About Lya's post. She tends to get pissed, and is sometimes more protective than Slender.
I'm not going to lash out at anyone who doesn't trust me, because that much is inevitable. I mean, the Slender Man hovers over me like a mama lion, while He normally rips people to shreds and fucks with their minds. Who wouldn't suspect something like that? Hell, maybe I'm not even human, or not human anymore. I don't know how to explain it. It's like those clouds hovering over cartoon characters when they feel like crap, except with tentacles and a sick way of going about His business.
For those who will listen and still have a shred of trust, we were trying to get the runner into the closet where Slender wouldn't see him, to give me time to explain that killing him would only make it worse for everyone involved. I didn't want him to die. I'm sick of the dying.
And yes, Nessa, I am naive.
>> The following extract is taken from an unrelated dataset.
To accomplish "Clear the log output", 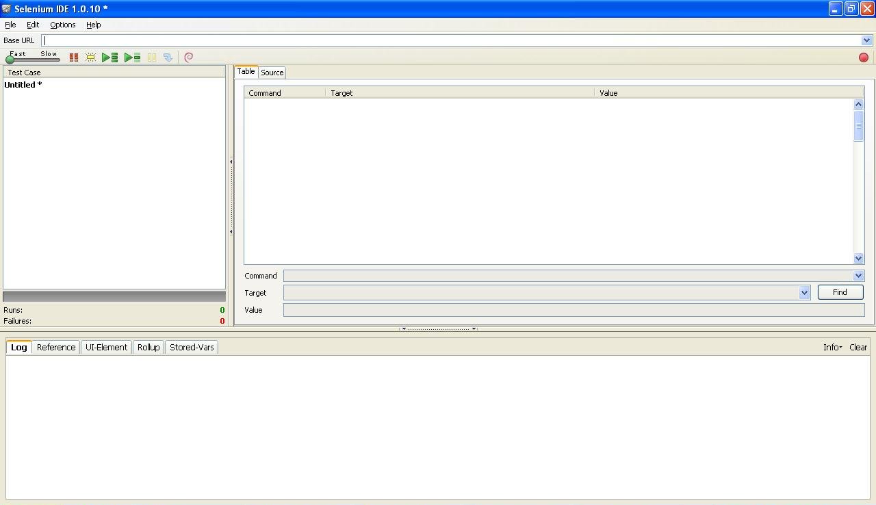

I was naive as a seven year old girl trying to convince myself that maybe He killed that bully because He was a hero preventing anyone else from being hurt like Lya. I was naive as the ten years went by as I told myself that eventually He'd get bored with me and either kill me or just leave. And I'm naive now. We've been attacked by proxies and runner alike, we've attracted the attention of a second abomination, and now we've killed someone who, under different circumstances, might've been an ally to us.
I'm used to the distrust by now. You don't spend ten years being followed by Him without running into other victims who perceive you as a threat. Hell, maybe they were right about it. Out of about 22 who shied away, 13 turned up dead, 4 dissapeared, and at least one has showed up Hallowed on my doorstep.
I get it. I have blood on my hands. If I could deny the blood of my parents, and deny the blood of those above, then I can't ignore the runner's.
He's dead, because I didn't stop to think things through.
So please, stop fighting. I know what happened, I understand the repercussions.
I just wanna sleep.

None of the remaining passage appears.